Simply if you have text that is same, and not cited accurately then you are committing self- plagiarism. Your work should show something substantively different.
I am not aware of 20 per cent rule. This is phrase often linked to students work, especially when International and citation criterion is often not officially understood.
However, the seriousness of plagiarism now forms part of induction and students required to sign for handbook, and also plagarism forms to ensure they are conversant with regulations. Remember the mantra 'ignorance of the law is no defense' and so it is with assignment work.
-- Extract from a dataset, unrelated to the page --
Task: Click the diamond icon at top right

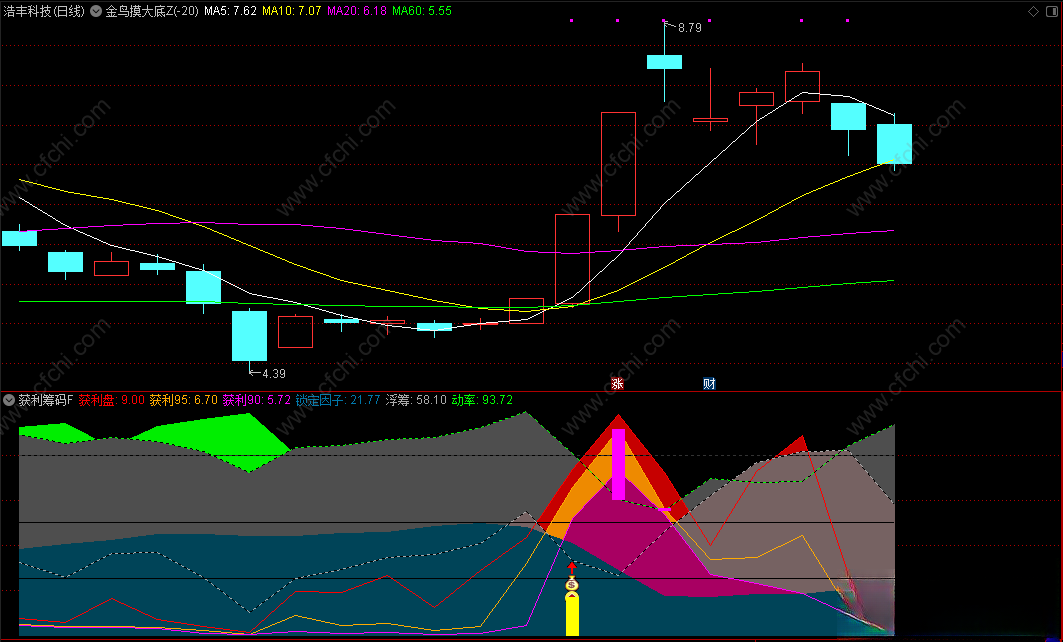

Most journals only accept minimum of 20% plagiarized article, either you cite your source or not, some will advice you to reduce it to 0% plagiarized, a word of advice, either you rephrase it or not, don't forget to cite the source of your data.
The percentage similarity index is different; it according to the instruction of (journals, conferences, or the University instruction of writing the MSc and PhD theses ). in summary the journal accepts the paper with similarity index below than 20% with excluding all the references and the similarity lower than 1% .
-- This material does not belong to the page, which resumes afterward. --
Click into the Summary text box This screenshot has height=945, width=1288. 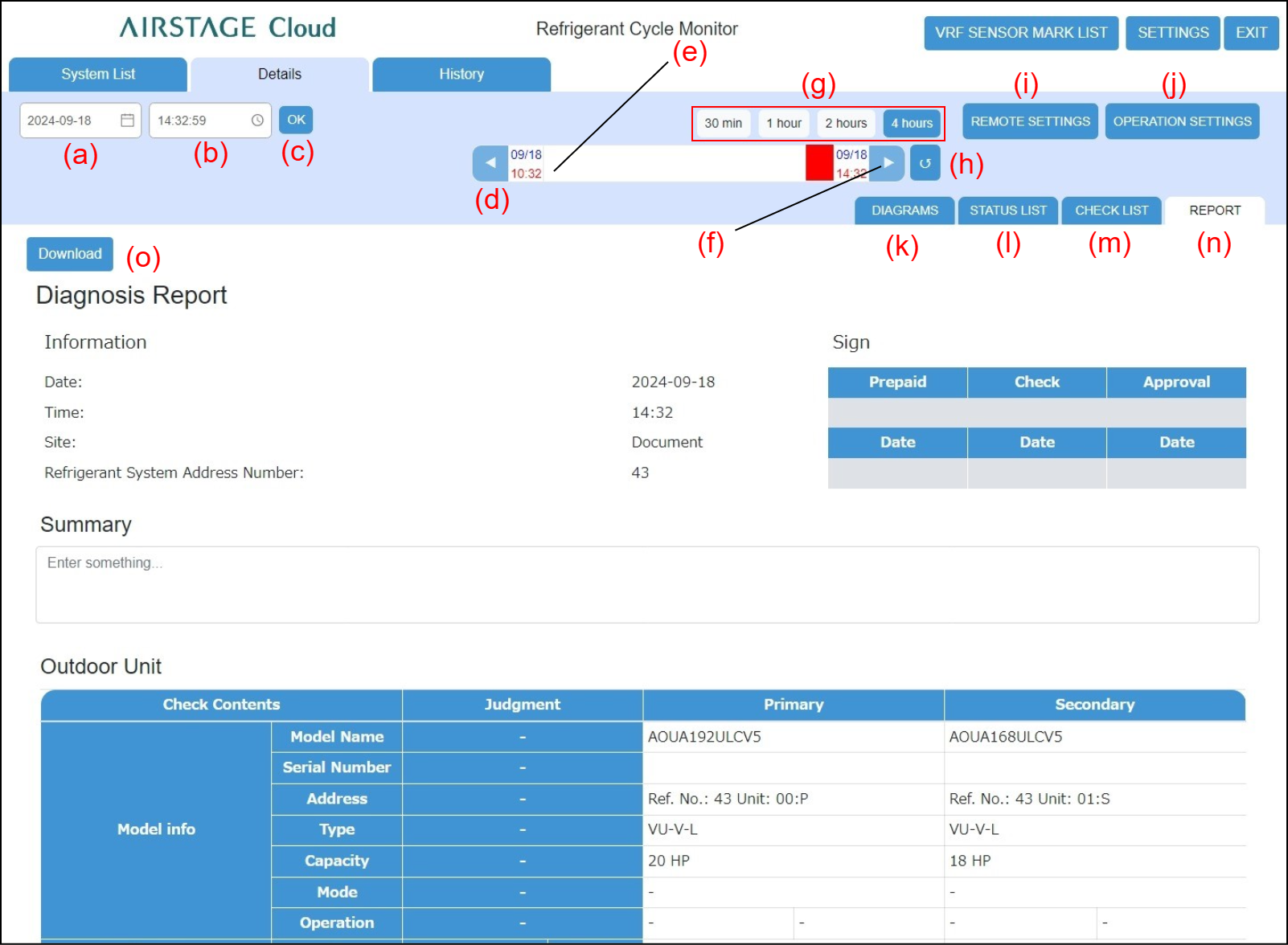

It depends on the journal but usually less than 20% is fine including references. Similarity with your OWN previous work (like some conference or journal paper etc) upto 35% is allowed (this is according to IEEE standards).
Dépends on journal, generally no more than 20 excluding references, however there is no exact number. The similarity index should be interpreted with regards to number of references & size of text per reference, where there are matches (methods vs conclusion), and type of article ...
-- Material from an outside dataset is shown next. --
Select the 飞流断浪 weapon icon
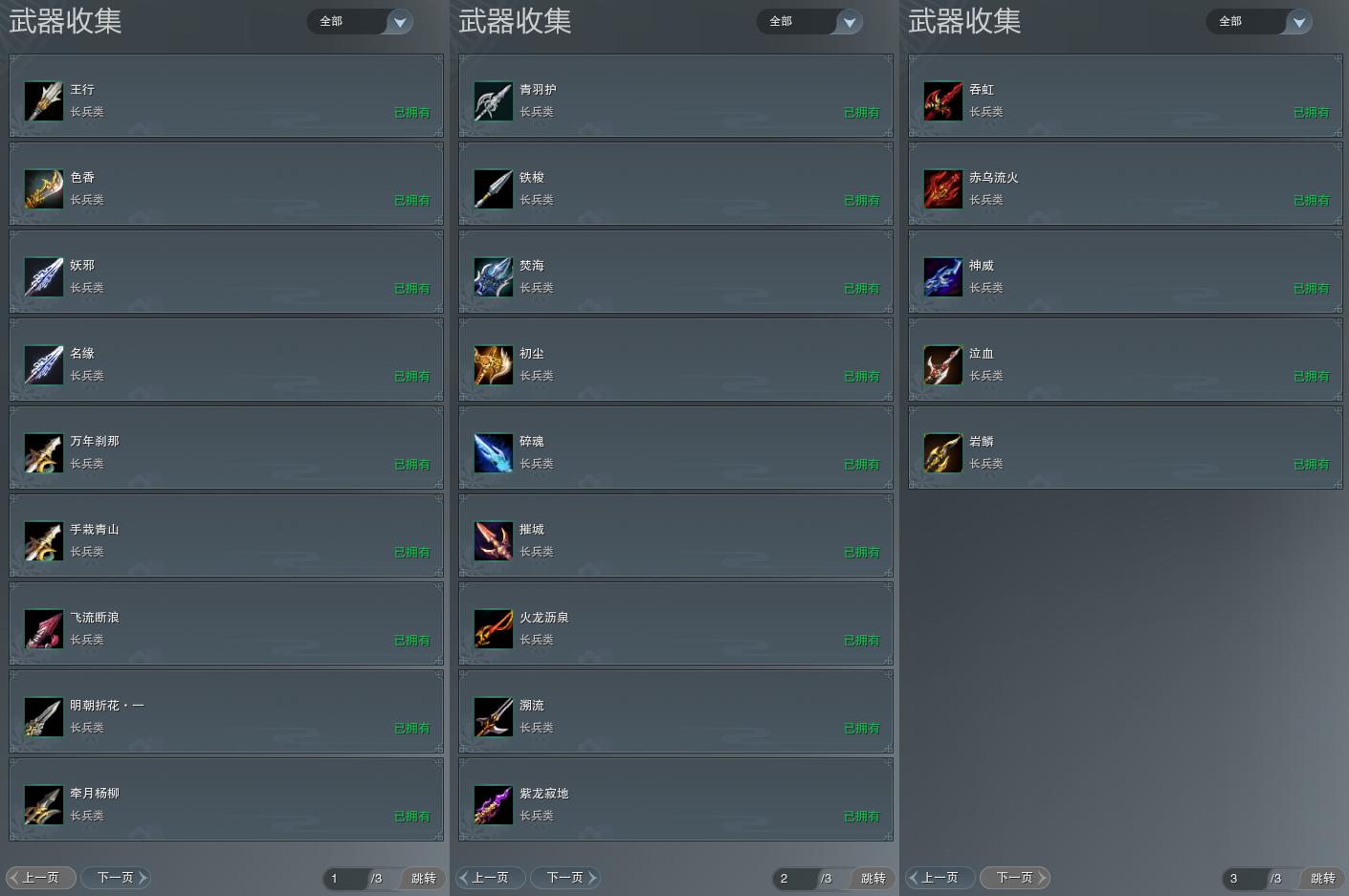The height and width of the screenshot is (896, 1349). (44, 629)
Check this source: http://www.ithenticate.com/plagiarism-detection-blog/bid/63534/CrossCheck-Plagiarism-Screening-Understanding-the-Similarity-Score#.Xrpd3fdjTDs
Anything above 20% will attract a penalty. It is subjective because it depends on how Turnitin gets the % for the similarity index. Normally references and quotes are left out in the calculation of the similarity index.
Note that a high similarity score does not necessarily indicate plagiarized text. A similarity score of 30% could mean 30% text in common with one source, but could equally mean 1% text in common with 30 different sources. Re-used text that has been legitimately cited, the Bibliography and Methods texts may all contribute to the similarity score. The subject knowledge of an editorial expert is vital in order to interpret the CrossCheck report and determine whether there are any grounds for concern. In my opinion, even 25% is acceptable if the text is common with more than 100 sources with nothing over 3% from a single source, and even 7% is not acceptable if it is common with just one source.